Dear Editor,
I have been looking on with interest at the PPP and their alignment with Foreign governments (United States, Canada, Britain and the Organization of American states) seeking to have Guyanese agree with a position that we must put aside our Supreme Law and go with their own agendas. Our Constitution has worked very well for us in the past at resolving electoral issues, and suddenly it is not good enough. Not only can we not tell those countries to bypass their Supreme law, but it brings to mind the highly contentious 2000 United States election between George W. Bush and Al Gore. There was the issue of “hanging chads” in the crucial state of Florida, and the American people allowed the US Supreme Court to find a solution as to who won the election. George W. Bush was declared the winner. But the PPP and the West are of the view that our Supreme Court must not participate in solving the problem.

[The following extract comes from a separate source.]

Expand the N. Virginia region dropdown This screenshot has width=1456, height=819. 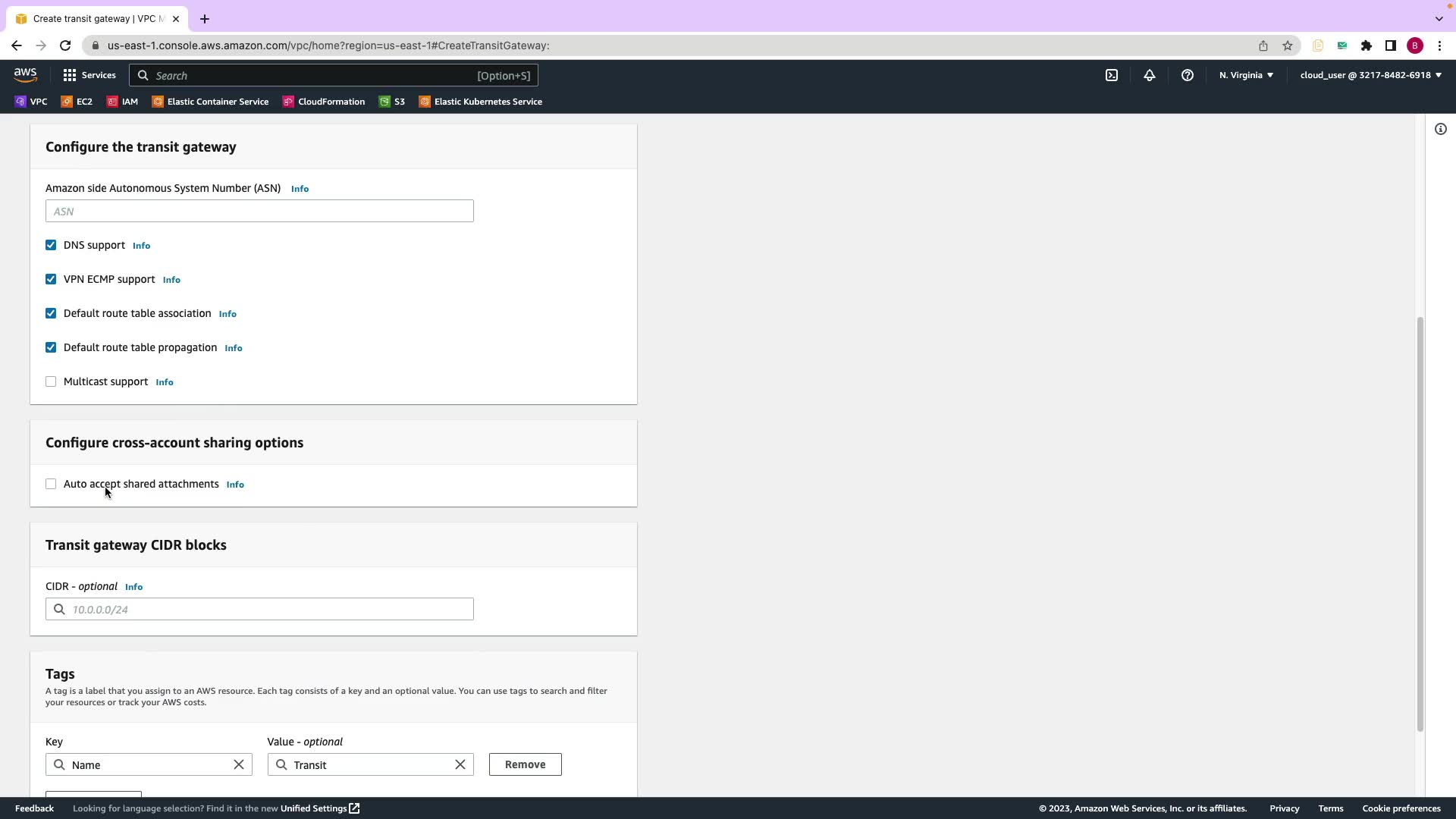(1246, 75)

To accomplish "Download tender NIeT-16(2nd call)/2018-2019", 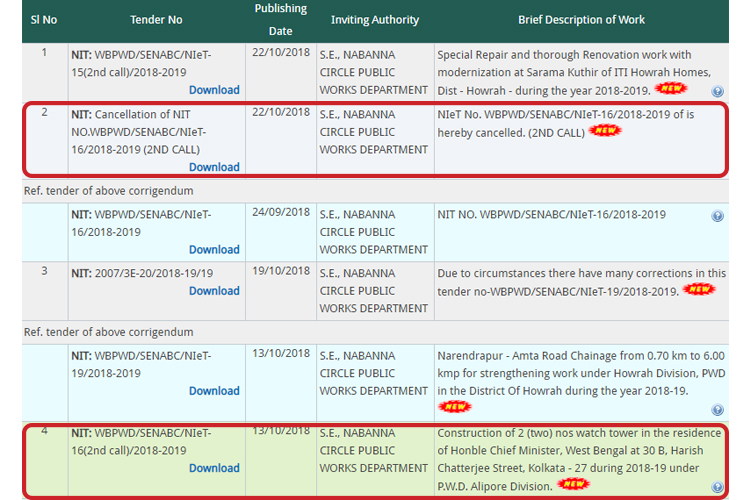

It reminds me of the death of Patrice Lumumba – the first Prime Minister of the Independent Democratic Republic of the Congo from June to September 1960. He resisted Belgian colonialism and white corporate interests – (due to the vast natural resources of the Congo)- and was imprisoned and tortured. He was murdered in a coup supported by the Belgians, the United States and the United Nations. His death left upheaval in the Congo and by the time it ended in 2003 – and it is still in upheaval – about 51/2 million people had died. But what is interesting from our perspective is that John F. Kennedy had promised Eleanor Roosevelt that he planned to use his powers to have Lumumba released from jail and let the Congolese Parliament decide whether or not he would remain Prime Minister. But three days before his inauguration, the conspirators moved with extraordinary haste to preempt Kennedy’s alleged intention.
The attitude of the Western powers reminds me of the Peloponnesian War when the Greeks told the Melians: “The strong do what they can, and the weak suffer what they must.”